Сравнение трактатов против иудеев, написанных в первые три века, обнаруживает постоянство в использовании определенных библейских пассажей и их сочетаний, исторических отсылок и способов аргументации. Так, обнаруженный в начале XX века армянский перевод давно утраченного текста «Доказательства апостольской проповеди» Иринея стал дополнительным подтверждением теории, согласно которой существовала компиляция «библейских текстов, сгруппированных под заголовками-аргументами, предназначенная для того, чтобы убеждать иудеев на основе самого Ветхого Завета в том, что ветхий закон упразднен, что его упразднение предсказано в Ветхом Завете и что его цель состояла в том, чтобы предуготовить и предобразовать новый закон Христов». Это общераспространенное в христианской литературе представление, целью которого было показать, что Церковь теперь стала новым и истинным Израилем, вполне могло предшествовать самим Евангелиям. Благодаря традиционным заголовкам подобных трактатов (например, «Квирию: Три книги свидетельств против иудеев» Киприана) этот набор общих мест получил наименование «свидетельств». Литература, посвященная диалогу с иудаизмом, предоставляет важные сведения о том, как развивалось самопонимание христианского богословия и как в нем понимались различия между христианством и иудаизмом.

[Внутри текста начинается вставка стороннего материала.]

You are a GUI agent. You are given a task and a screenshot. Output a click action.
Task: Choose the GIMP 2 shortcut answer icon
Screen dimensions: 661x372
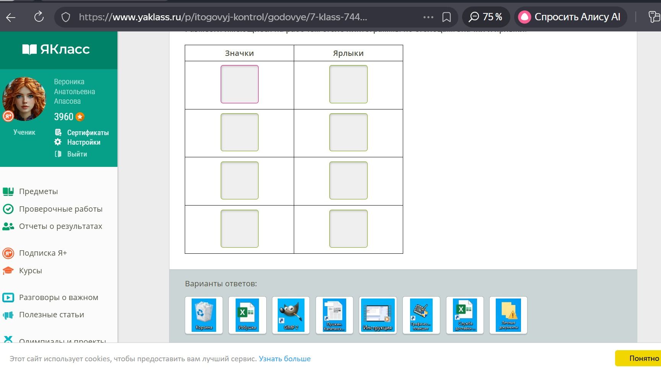click(x=291, y=315)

Немаловажным элементом этой литературы был, конечно, вопрос о том, продолжает ли действовать закон Моисея. В Ветхом Завете утверждается, что закон этот неизменен, как и завет с Израилем; однако христиане, «относясь к этому завету с опрометчивым презрением, отвергают обязанности, с ним связанные». Иудейская мысль видела в этом отрицание как закона, так и завета. Отвечая на обвинение Трифона, Иустин фактически стратифицирует ветхозаветный закон. Христиане сохраняют все, что есть в законе Моисея «естественно благого, благочестивого и праведного», — как правило, все, что удовлетворяет редукционистской концепции естественного права. Даже у евреев, настаивают христиане, закон природы важнее закона Моисея, как, например, в том случае, если женщина рожает ребенка в субботу. Это означает, что «промысл, который когда-то дал закон [Моисея], а ныне дает благовестие Иисуса Христа, не пожелал, чтобы обычаи евреев продолжались». Христиане не связаны ничем, что адресовано ветхому Израилю как народу. Такую стратификацию нравственных, гражданских и обрядовых элементов в законе Моисея было очень трудно осуществлять с какой-либо последовательностью, и у отцов она не получила развития. Ириней, например, возносил христианское учение и жизнь над всем законом, включая Десять заповедей, хотя и утверждал при этом, что «слова Десяти заповедей» с пришествием Христа во плоти претерпели «расширение и усиление», а не «упразднение».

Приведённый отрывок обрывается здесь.